As February merged in March, and lighter evenings broke the gloom of
the woodmen's homeward journey, the Hintocks Great and Little began to
have ears for a rumor of the events out of which had grown the
timber-dealer's troubles. It took the form of a wide sprinkling of
conjecture, wherein no man knew the exact truth. Tantalizing phenomena,
at once showing and concealing the real relationship of the persons
concerned, caused a diffusion of excited surprise. Honest people as
the woodlanders were, it was hardly to be expected that they could
remain immersed in the study of their trees and gardens amid such
circumstances, or sit with their backs turned like the good burghers of
Coventry at the passage of the beautiful lady.
Rumor, for a wonder, exaggerated little.
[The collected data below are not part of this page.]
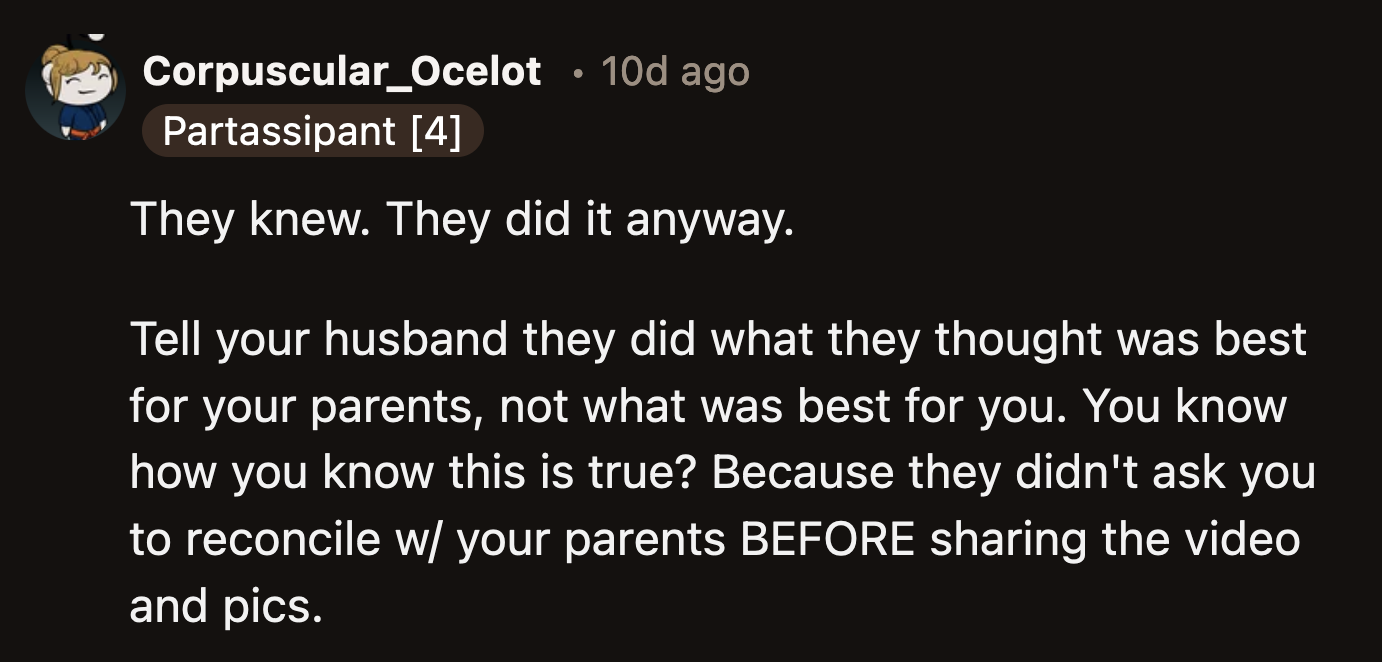Select the cartoon character in the avatar circle
The width and height of the screenshot is (1382, 662).
point(78,90)
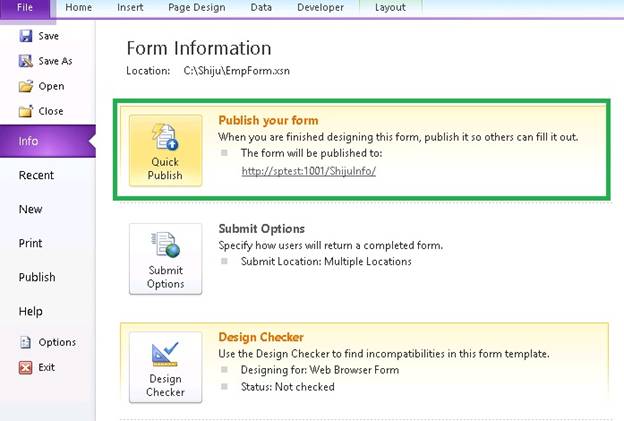Follow the sptest ShijuInfo publish link

coord(309,171)
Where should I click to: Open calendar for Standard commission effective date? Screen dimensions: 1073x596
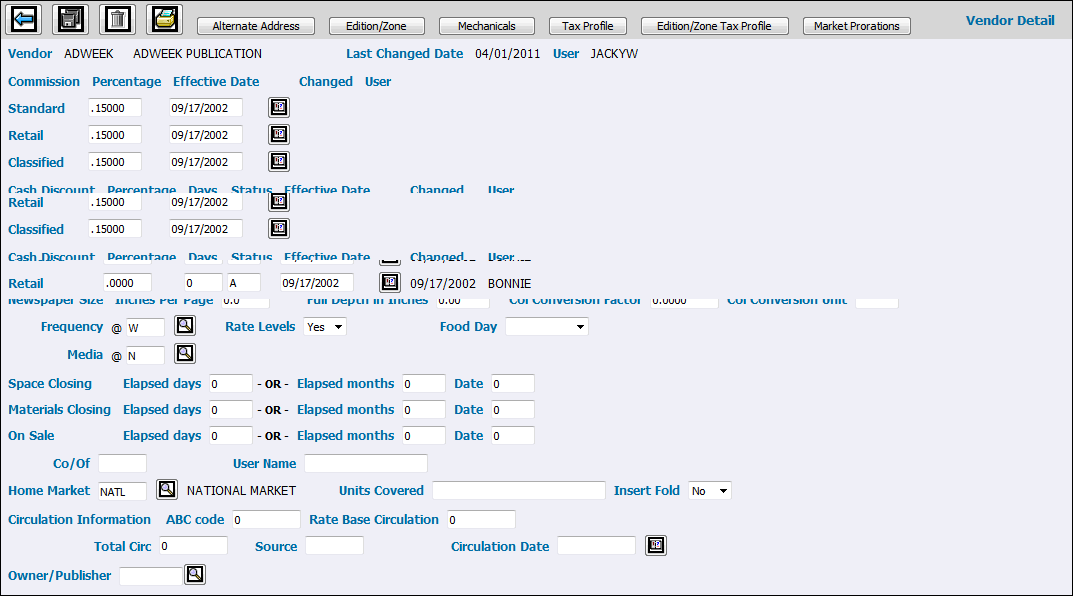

There were, in fact, in this
case as in thousands, the well-worn incidents, old as the hills, which,
with individual variations, made a mourner of Ariadne, a by-word of
Vashti, and a corpse of the Countess Amy. There were rencounters
accidental and contrived, stealthy correspondence, sudden misgivings on
one side, sudden self-reproaches on the other. The inner state of the
twain was one as of confused noise that would not allow the accents of
calmer reason to be heard. Determinations to go in this direction, and
headlong plunges in that; dignified safeguards, undignified collapses;
not a single rash step by deliberate intention, and all against
judgment.
It was all that Melbury had expected and feared. It was more, for he
had overlooked the publicity that would be likely to result, as it now
had done. What should he do--appeal to Mrs. Charmond himself, since
Grace would not? He bethought himself of Winterborne, and resolved to
consult him, feeling the strong need of some friend of his own sex to
whom he might unburden his mind.
He had entirely lost faith in his own judgment. That judgment on which
he had relied for so many years seemed recently, like a false companion
unmasked, to have disclosed unexpected depths of hypocrisy and
speciousness where all had seemed solidity. He felt almost afraid to
form a conjecture on the weather, or the time, or the fruit-promise, so
great was his self-abasement.
It was a rimy evening when he set out to look for Giles. The woods
seemed to be in a cold sweat; beads of perspiration hung from every
bare twig; the sky had no color, and the trees rose before him as
haggard, gray phantoms, whose days of substantiality were passed.
Melbury seldom saw Winterborne now, but he believed him to be occupying
a lonely hut just beyond the boundary of Mrs. Charmond's estate, though
still within the circuit of the woodland. The timber-merchant's thin
legs stalked on through the pale, damp scenery, his eyes on the dead
leaves of last year; while every now and then a hasty "Ay?" escaped his
lips in reply to some bitter proposition.